Normalization of $\mathbb{C}[x,y]/(y^2-x^5)$

Question

I wish to calculate the normalization of $R=\mathbb{C}[x,y]/(y^2-x^5)$. My first two steps were to define $s=y/x, t=y/x^2$ both of which are integral over $R$, as you can see from dividing the equation by $x^2$, $x^4$ respectively.

Now, I guess that these are all that I need, that is, that $R[t,s]$ is already integrally closed. However when calculating we get: $$R[t,s]\simeq\mathbb{C}[x,y,t,s]/(s^2-x^3,t^2-x,xs-y,x^2t-y)\simeq\mathbb{C}[t,s]/(s^2-t^6,t^2s-t^5).$$

But the latter is super reducible and thus for example not smooth and hence not normal (dimension 1). My question is:

1) Am I missing another generator for the integral closure?
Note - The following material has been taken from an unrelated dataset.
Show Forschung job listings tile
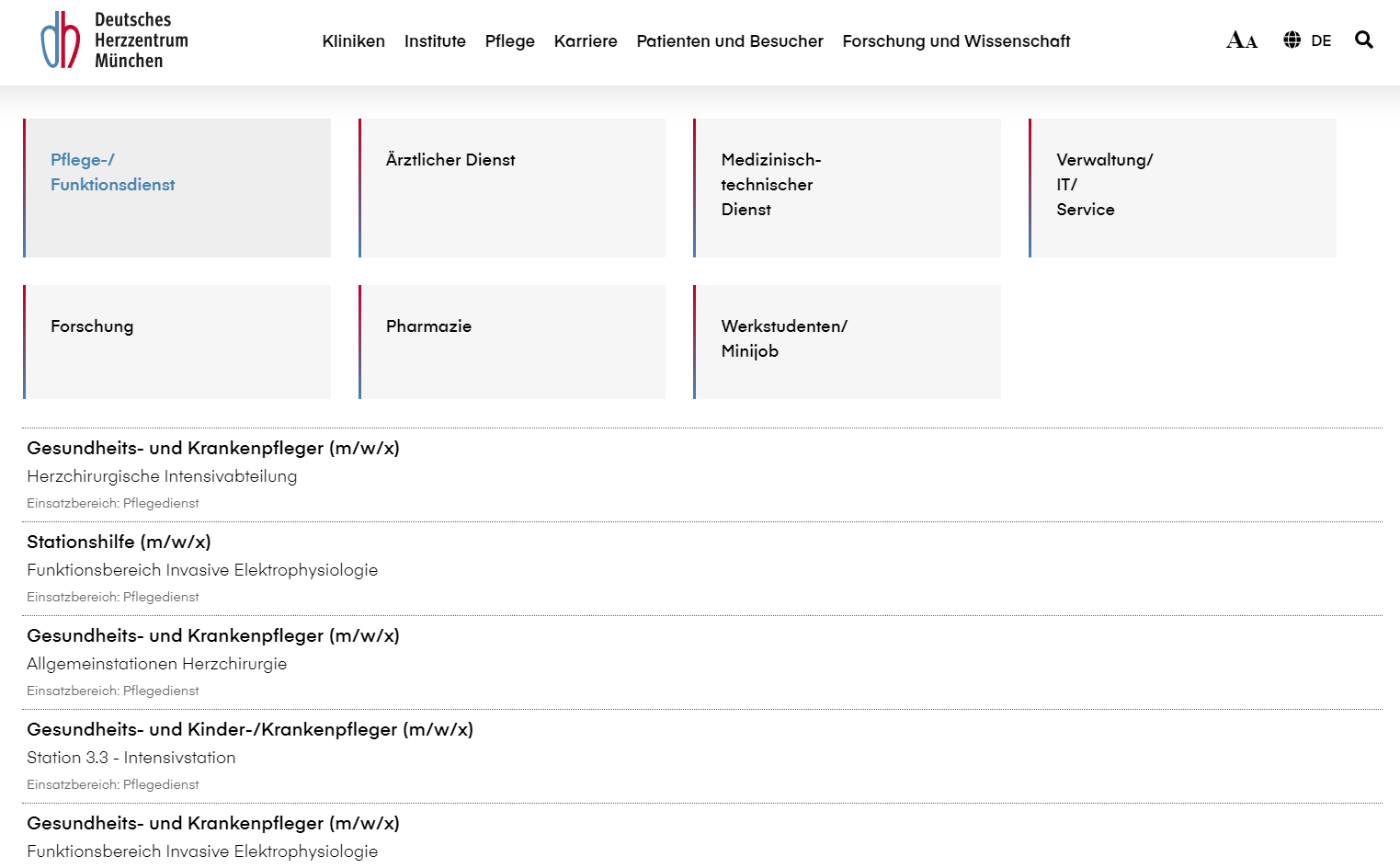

2) Is my calculation of $R[t,s]$ correct?

3) How to calculate the integral closure in this case?

Answer 1

In the ring $R[t,s]$ you have

• $x=t^2$ (you seem to have figured this out), and consequently also
• $y=tx^2=t^5$, and also
• $s=y/x=xt=t^3$.

Therefore $R[t,s]\cong \Bbb{C}[t]$, which is integrally closed.

In other words, you have found the integral closure of $R$. You were missing the generator $xt-s$ from the ideal you are moding out.